I’ve about had it with bras.

This morning, I reached for a long-sleeved t-shirt and a turtleneck (we’re up north, don’t you know, so I have to layer) and looked around for my bra which I had left downstairs.

Lest you think otherwise, I don’t just randomly take off my bra and leave it lying around on the kitchen counter. My bra has to irk me for some time – several hours usually – and then I slink off somewhere and rid myself of it. There’s a lot of machinations involved especially if you’re layered up. It’s not like kicking off your shoes. It’s a project.

So this morning, I thought to myself, why am I putting on a bra? Now, I’m a girl of the sixties and going braless was a thing then. Women saw it as making a statement which I agreed with but, in my particular case, given what I was given, it was too much of a statement. So I stayed bra’d up all through the sixties to now. Even properly constrained and contained, I had more conversations than I can count with men talking to my chest.

But now, I’m like, who cares? I should strap on what is essentially a cinch with wires (and stop right now because somebody is going to feel compelled to tell me there are wireless bras like I’m Granny Clampett still wearing a Playtex cone bra) and wait until five o’clock to take it off after it’s sucked the damn life out of me?

What is the purpose of that? Decorum? Prevention of sagging? Men have loose body parts, too, but they don’t seem to worry about keeping them bundled up so they don’t sag, hence the term, “how’s it hangin’?” And even if *they* do sag now, what would be the implications of that for my life?

I’m thinking now of my grandmother.

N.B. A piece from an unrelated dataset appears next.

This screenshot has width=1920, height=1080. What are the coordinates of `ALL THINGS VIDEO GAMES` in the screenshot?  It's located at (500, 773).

There was her head, her neck, and then her enormous ‘bosom’ as she called it ending at the top of her apron and her bosom was always encased in an enormous brassiere, so large it could be used to collect apples from the orchard. She didn’t take it off until the day she died. But I bet she wanted to.

11 Comments on “Emancipation

  1. I have just about come to the same decision for winter-layering days of not much activity, but am compromising with a secret support camisole. They have an elasticised ‘shelf’ which keeps things a bit more stable, and warm

  2. Since the heart surgery, I can’t wear a bra. I don’t know if one could call this fortunate, but I previously had two-sided breast cancer and when I had them rebuilt I said SMALL. VERY SMALL. I think the surgeon thought I was nuts, but it turned out after the heart surgery I couldn’t wear a bra anyway, I don’t even own a bra. I love it.

  3. No substitute for comfort – thanks for a post that raised an early morning smile. BTW: how’re they hanging? just asking!

  4. When I am north in the cooler months and wearing two or more layers, I frequently don’t wear a bra. I have always considered them instruments of torture. I’m too big to wear a sports bra so I choose comfort over being correct.